Extract the lines of the records from the one with "Upload (218, 25)" up to and including the one with "Languages (429, 980)", reproducing each line unchanged.

BEGIN Data rows

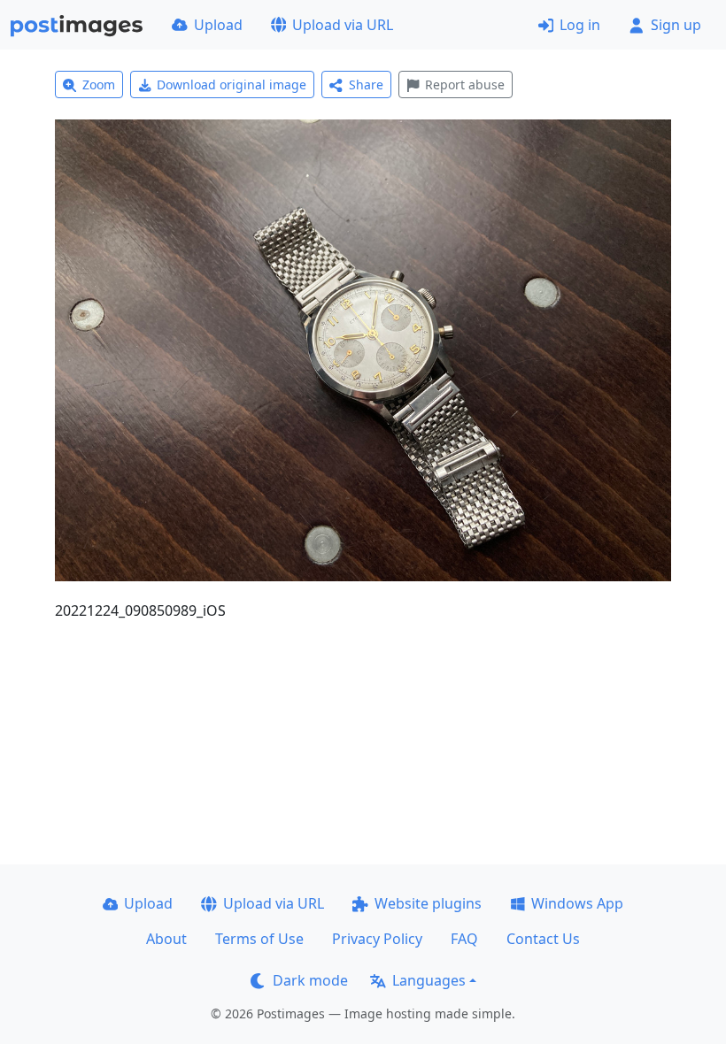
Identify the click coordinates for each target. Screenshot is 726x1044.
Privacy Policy (377, 938)
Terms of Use (259, 938)
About (166, 938)
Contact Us (543, 938)
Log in (580, 25)
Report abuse (465, 84)
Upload (218, 25)
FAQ (464, 938)
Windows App (577, 903)
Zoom (98, 84)
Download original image (231, 84)
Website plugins (428, 903)
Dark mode (310, 980)
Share (366, 84)
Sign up (676, 25)
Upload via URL (342, 25)
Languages (429, 980)
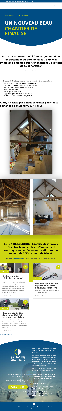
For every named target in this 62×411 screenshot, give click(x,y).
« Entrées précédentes (6, 334)
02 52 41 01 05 (18, 387)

END Data rows

The solution:
Upload (218, 25)
FAQ (464, 938)
Windows App (577, 903)
Zoom (98, 84)
Download original image (231, 84)
Website plugins (428, 903)
Dark mode (310, 980)
Share (366, 84)
Sign up (676, 25)
Upload via URL (342, 25)
Languages (429, 980)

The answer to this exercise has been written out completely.